Promised changes, such as tort reform and allowing insurers to compete across state lines, never materialized. And problems with America’s health care system — like too few people having “skin in the game” — have persisted. In fact, the Obamacare subsidies make that issue worse, by cutting the required contribution percentages across the board, thereby reducing enrollees’ out-of-pocket costs.  

The real costs of Obamacare insurance have been masked by escalating subsidies, which were inflated during the pandemic but are set to expire at the end of this year. Democrats want those subsidies extended, even though the expected cost is nearly half a trillion dollars over the coming decade — and even though much of the benefit would go to higher-income Americans.

There will most likely be some accommodation, because Republican as well as Democratic legislators will be held accountable if premiums soar without the subsidies. But it won’t happen unless the government is first reopened and budget talks continue. That is what Democrats are refusing to do, in effect creating the very crisis they are railing about. 

Here’s the bigger problem for Democrats: Obamacare is their program. They passed it into being with zero GOP votes or input. As Nancy Pelosi famously quipped, dismissing Republican outrage over such consequential legislation being railroaded through Congress, “We have to pass the bill so that you can find out what is in it.” It was exactly the kind of authoritarian “my way or the highway” move Democrats accuse President Trump of making on a routine basis.

For them to rail now about how catastrophic the premiums will be without subsidies is beyond ironic.

Meanwhile, Democrats don’t seem to be making many friends with their Schumer shutdown. A recent AP-NORC poll showed that roughly 3 in 10 U.S. adults have a “somewhat” or “very” favorable view of the Democratic Party, unchanged from September, before the shutdown. By comparison, four in 10 have a “somewhat” or “very” favorable view of the Republican Party. That doesn’t look like winning.  

Earlier in the dispute, voters blamed Republicans more than Democrats for the shutdown. A Washington Post poll on Oct. 1 put the blame gap at 17 points, with 47 percent holding Trump and the GOP responsible and only 30 percent pointing the finger at Democrats. A House Democratic Caucus Internal survey from Oct. 22 shows a narrower 5-point difference, with Democrats still having the edge, but narrower.  
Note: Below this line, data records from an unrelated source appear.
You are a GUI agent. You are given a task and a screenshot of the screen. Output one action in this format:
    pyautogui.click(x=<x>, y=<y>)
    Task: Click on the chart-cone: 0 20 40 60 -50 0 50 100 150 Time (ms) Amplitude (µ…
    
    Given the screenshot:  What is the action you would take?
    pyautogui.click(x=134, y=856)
Polling by right-leaning McLaughlin and Associates shows that likely voters in eight all-important toss-up House districts are blaming Democrats for the shutdown, by a margin of three points. As next year’s midterm elections loom large, Democrats are bound to be hyper-focused on those competitive districts, which could make or break their chances of regaining the majority in the House. 
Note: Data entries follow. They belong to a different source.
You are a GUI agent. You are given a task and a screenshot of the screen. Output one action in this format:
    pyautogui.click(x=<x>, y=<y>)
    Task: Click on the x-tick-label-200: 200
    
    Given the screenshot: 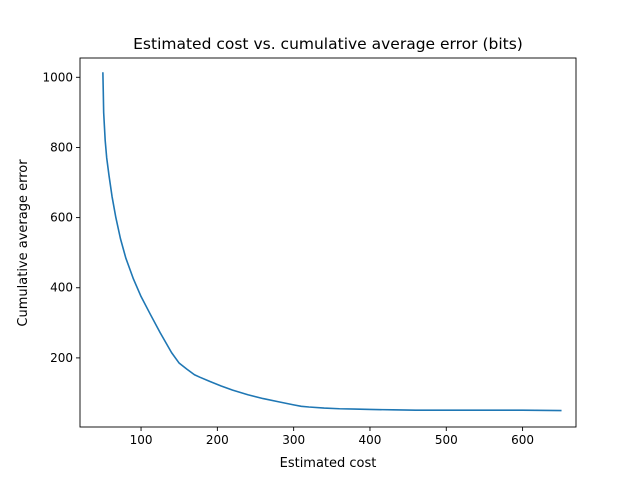 What is the action you would take?
    pyautogui.click(x=218, y=440)
    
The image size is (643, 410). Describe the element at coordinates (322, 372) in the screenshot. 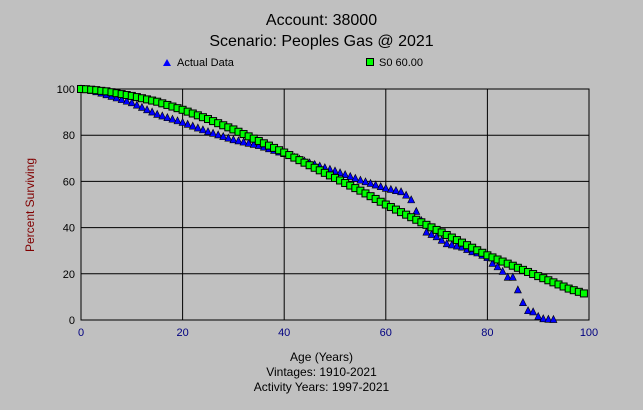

Not surprisingly, in the McLaughlin survey, a majority wanted Congress to fix the subsidy issue. They want Democrats, who have now voted more than a dozen times against re-opening the government, to get back on the job and fix the problem.  

It didn’t help Democrats’ cause to have one of their own, House Minority Whip Katherine Clark (D-Mass.), admit to Fox News that “Shutdowns are terrible and, of course, there will be families that are going to suffer.” She added piously, “We take that responsibility very seriously. But it is one of the few leverage times we have.”

Oops. That’s called saying the quiet part out loud. Voters are unlikely to be impressed.  

Liz Peek is a former partner of major bracket Wall Street firm Wertheim and Company.